The training objective with CART is formulated as:

\[L(\theta) = -\mathbb{E}_{x_0 \sim q(x), t \sim U(0,1), x_t \sim q(x_t \mid x_0)} \sum_{n=1}^{N} \mathbf{1}[x_t^n=\text{MASK}] w(t, x_t, n) \log p_\theta(x_0^n \mid x_t)\]

\(\mathbf{1}[x_t^n=\text{MASK}]\) means we only calculate loss for masked tokens. \(x_0\) is the original sequence (without noise). \(x_t\) is the noisy version. \(p_\theta(x_0^n \mid x_t)\) measures the model prediction of the original token given the noisy input \(x_t\). The weighting term \(w(t, x_t, n)\) is a generalized function that can be designed to reflect contextual information. The implementation uses a mixture of geometric distributions to measure the information contribution from each unmasked token to a given masked token:

\[w(t, x_t, n) = \sum_{i=1}^{N} \mathbf{1}[x_t^i \neq \text{MASK}] \text{Geo}(p, \mid n-i\mid-1)\]

Here, \(p \in (0, 1)\) controls the sharpness of the distribution, determining the influence of nearby versus distant unmasked tokens.

Masking in detail

They choose a random variable \(t\) uniformly from \([0, 1]\) and then mask each token randomly with probability \(t\). When they want to add noise they replace that token with [MASK] token.

Training

Model Architecture: Dream 7B uses a Transformer architecture with the same model configuration as Qwen2.5-7B.

Pretraining: The model is pre-trained to model the data distribution \(p_\theta(x_0)\) by optimizing the weighted cross-entropy objective using stochastic gradient descent. The training corpus consists of 580 billion tokens of text, mathematics, and code from open-source datasets including Dolma v1.7, OpenCoder, and DCLM-Baseline.

Supervised Fine-Tuning: For instruction following, the model is fine-tuned to model the conditional distribution \(p_\theta(r_0\mid p_0)\), where \(p_0\) is the prompt and \(r_0\) is the response. During this stage, noise is applied only to the response tokens. The fine-tuning dataset contains 1.8 million instruction-response pairs from Tulu 3 and SmolLM 2.

Results of Dream-Base

Results of Dream-Instruct

After supervised fine-tuning on 1.8M instruction-response pairs for 3 epochs, the resulting model, Dream-Instruct, demonstrates that diffusion language models can achieve performance comparable to AR-based models on instruction-following tasks.

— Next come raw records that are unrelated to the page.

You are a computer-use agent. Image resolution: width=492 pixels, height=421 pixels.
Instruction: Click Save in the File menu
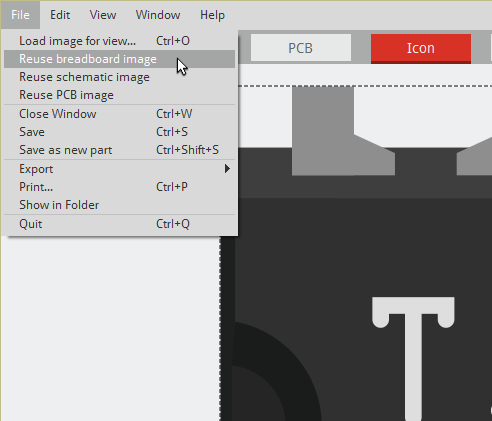(x=119, y=132)
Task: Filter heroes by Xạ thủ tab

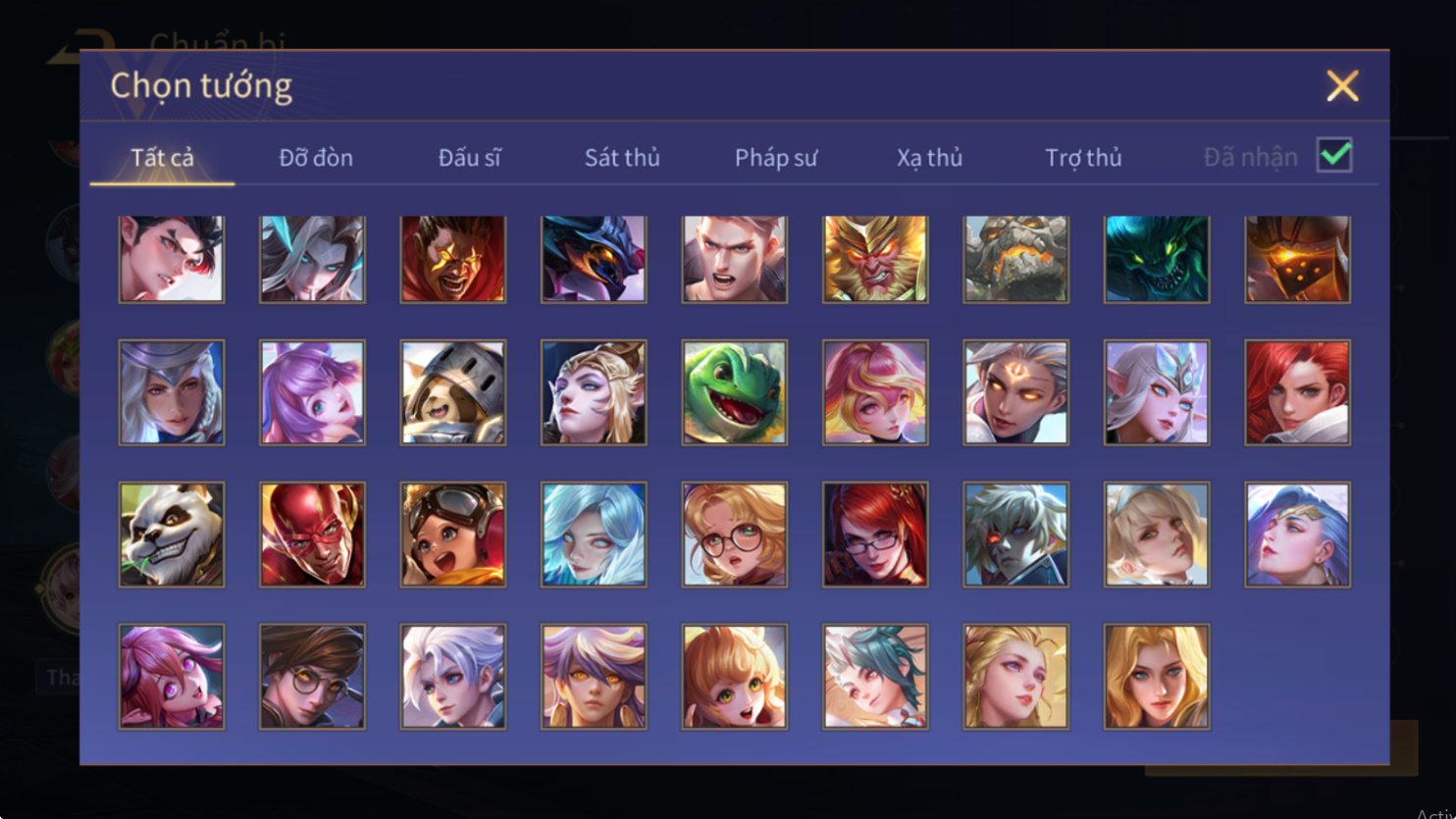Action: 929,157
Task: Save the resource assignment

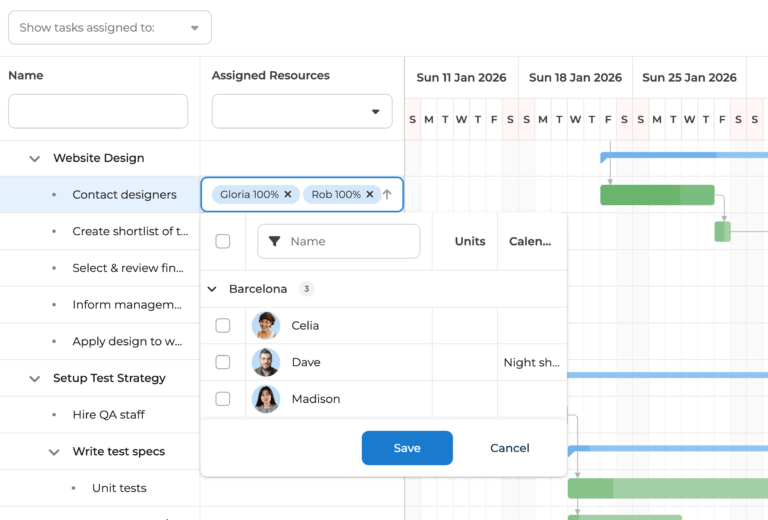Action: coord(407,448)

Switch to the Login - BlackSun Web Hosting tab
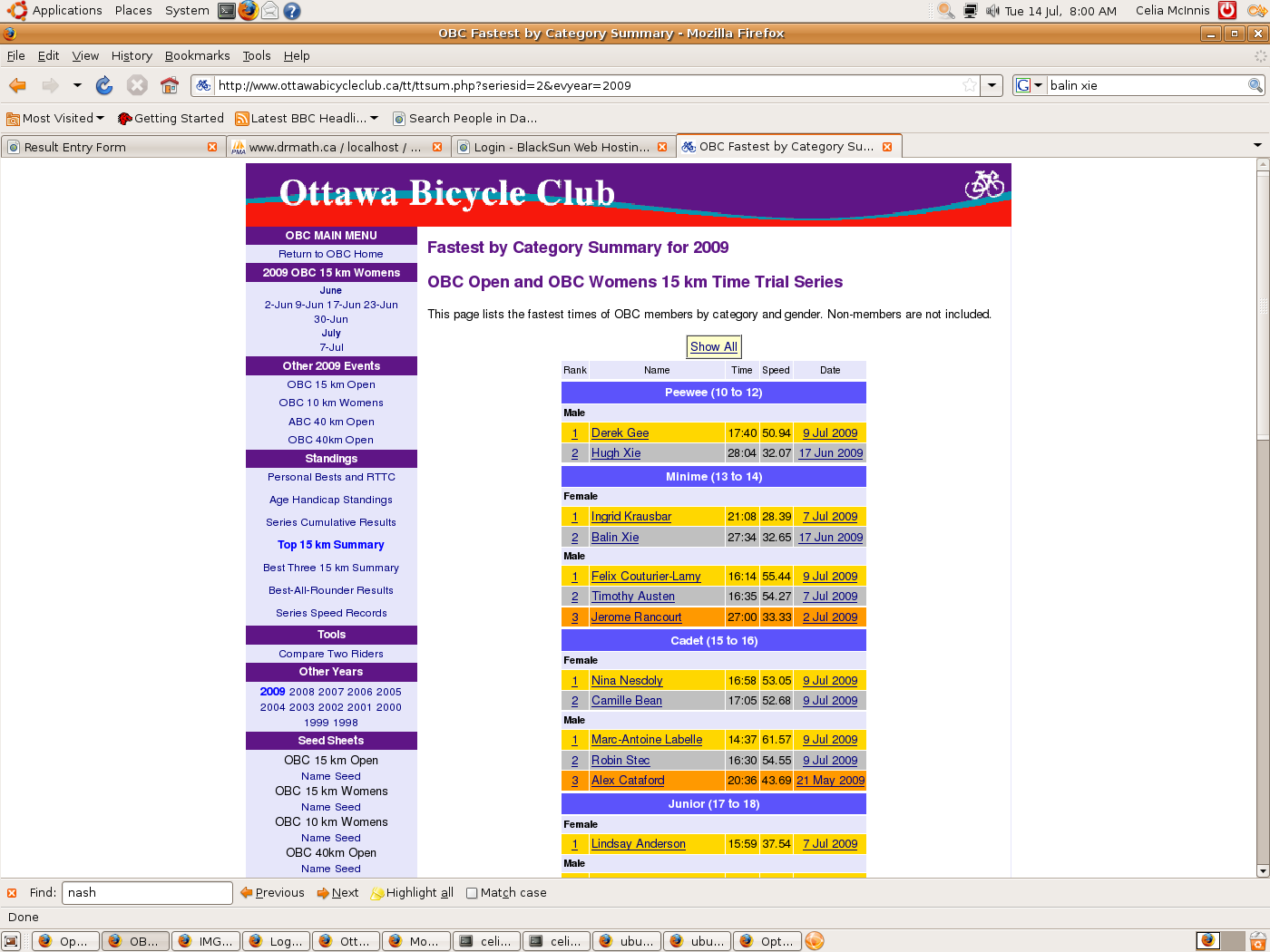point(561,147)
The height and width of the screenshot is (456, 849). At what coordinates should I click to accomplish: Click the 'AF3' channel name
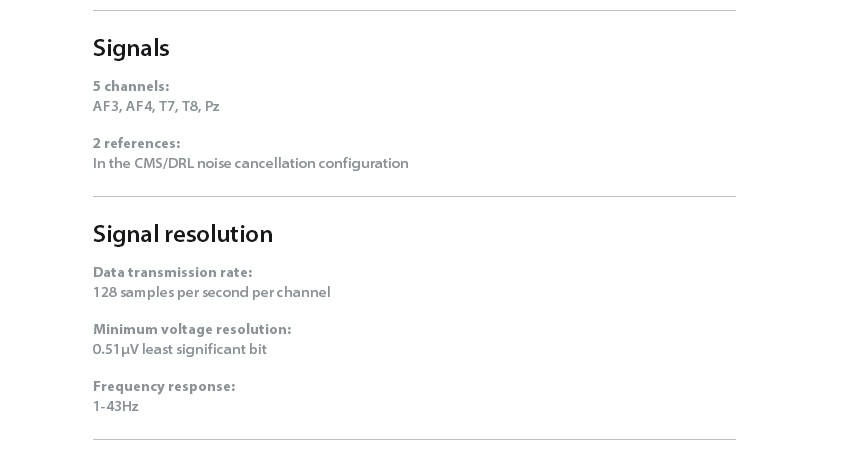[x=107, y=106]
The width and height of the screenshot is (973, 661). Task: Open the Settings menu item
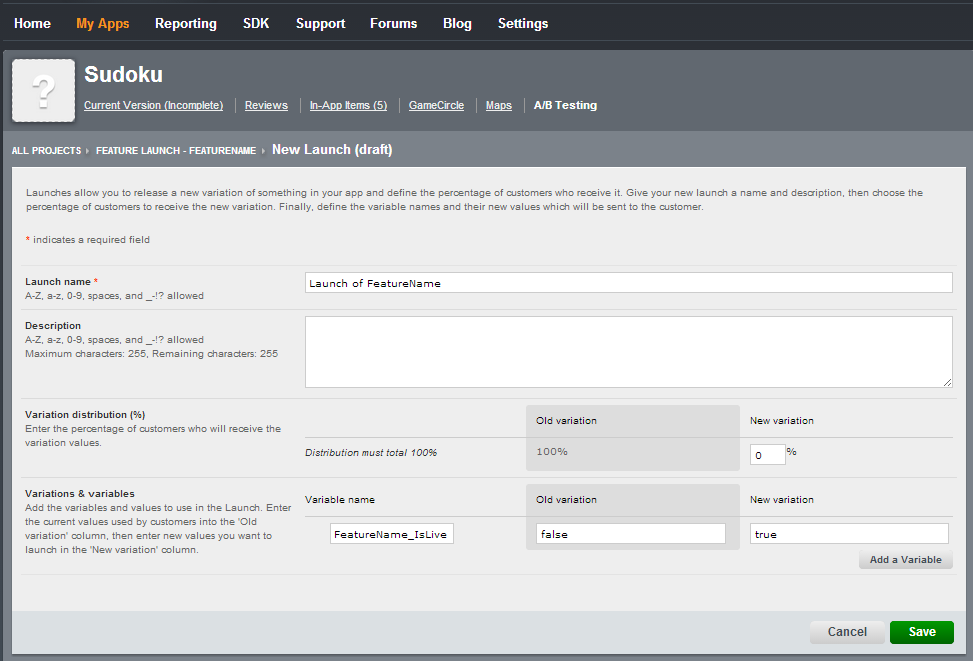[x=522, y=23]
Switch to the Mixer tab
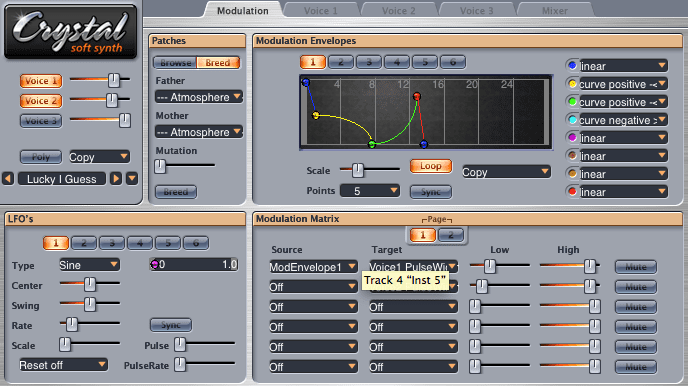 555,11
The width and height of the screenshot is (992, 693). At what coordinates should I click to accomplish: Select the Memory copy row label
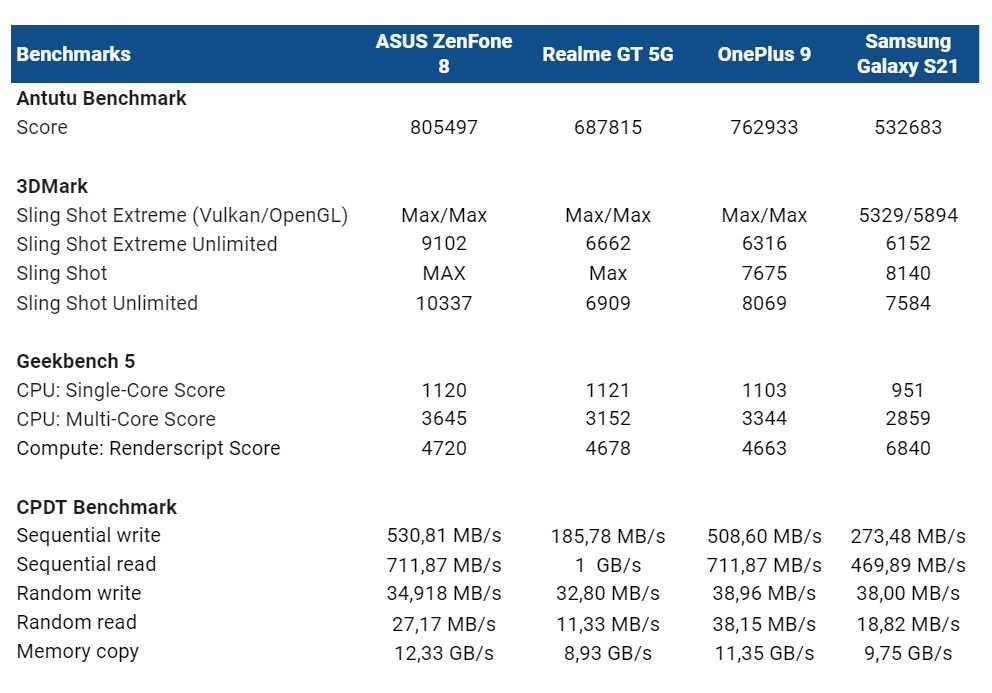(x=78, y=651)
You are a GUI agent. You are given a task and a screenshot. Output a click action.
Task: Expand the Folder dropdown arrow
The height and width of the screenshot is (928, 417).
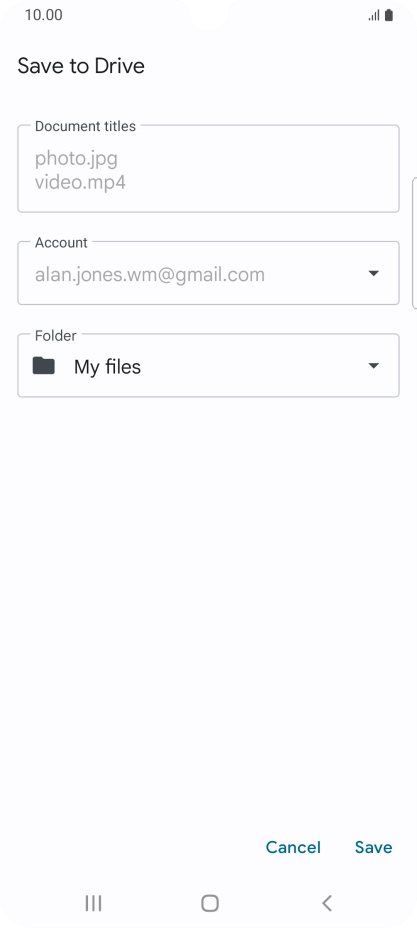pos(373,366)
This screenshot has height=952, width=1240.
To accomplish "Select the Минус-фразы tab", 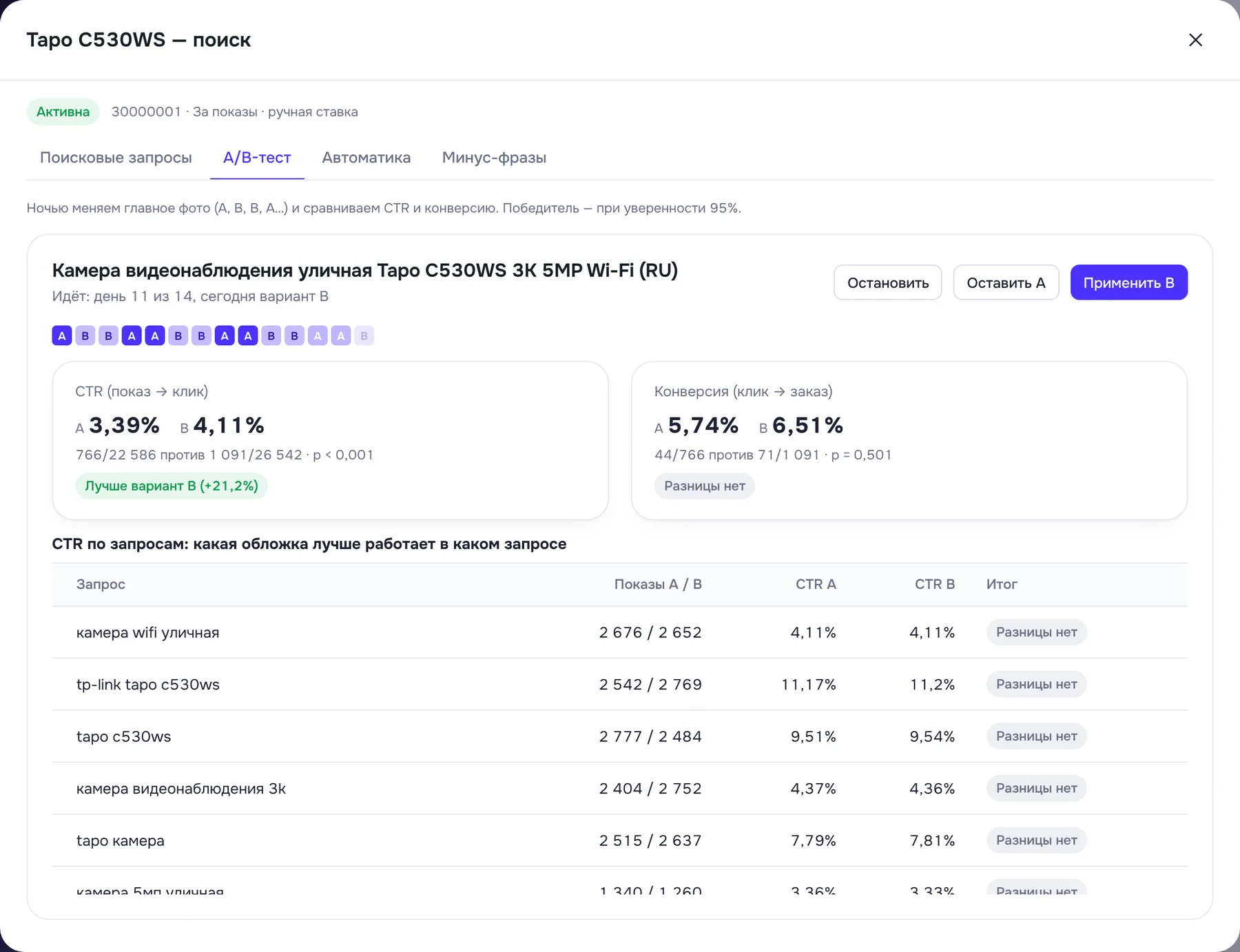I will coord(494,158).
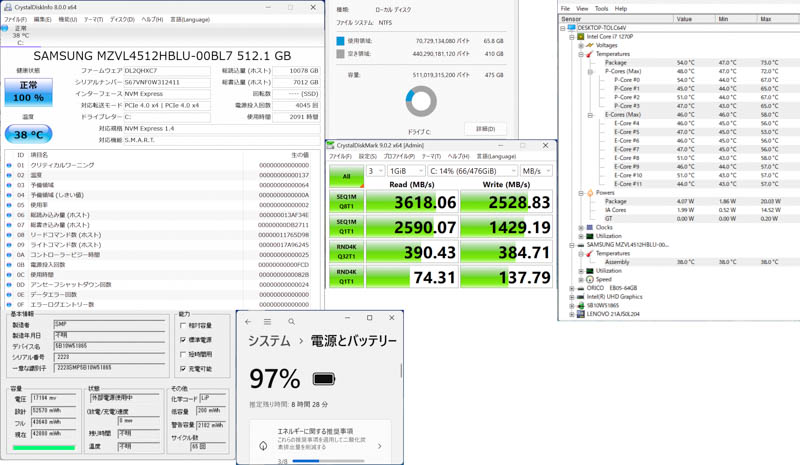Toggle the 短時間用 checkbox
This screenshot has width=800, height=465.
pos(183,355)
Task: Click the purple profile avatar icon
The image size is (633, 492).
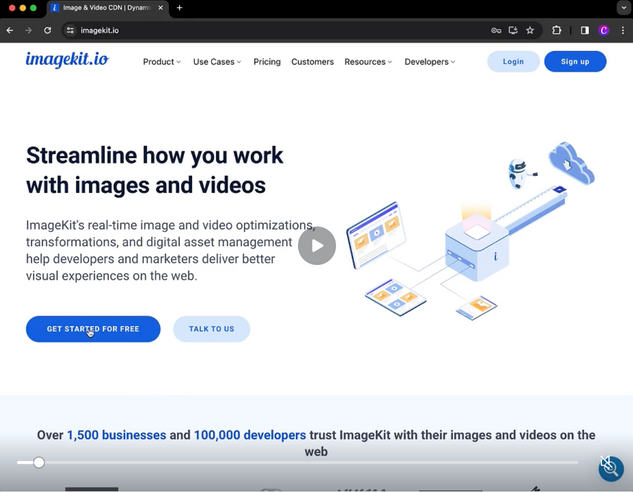Action: tap(604, 31)
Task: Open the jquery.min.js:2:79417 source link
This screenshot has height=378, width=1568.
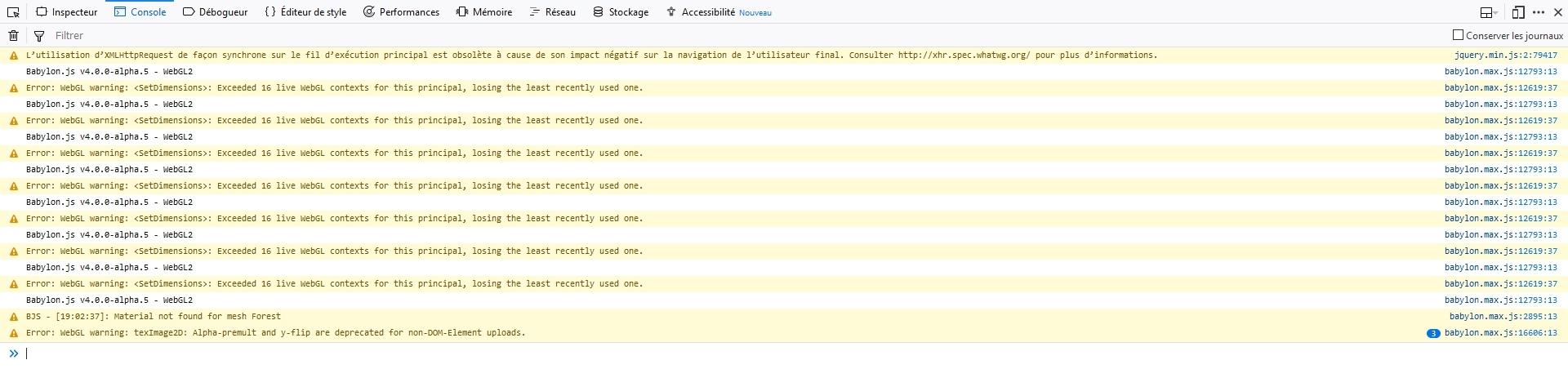Action: click(x=1506, y=56)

Effect of AR Initialization

Experiments adapting a 1B parameter model from LLaMA3.2-1B show that AR initialization leads to lower validation loss in the early stages of training compared to training from scratch. The learning rate was found to be a critical parameter to calibrate to retain the benefits of the pre-trained weights while learning the diffusion process.

Arbitrary Order Generation

Dream 7B supports flexible generation orders without specialized training, unlike fixed left-to-right AR models. These capabilities include:

Completion: Continuing a given piece of text.
Infilling: Filling in missing segments within a text, with or without constraints on the ending.
Configurable decoding order: Adjusting decoding hyperparameters allows for generation that can range from structured left-to-right to partially or fully random-order synthesis.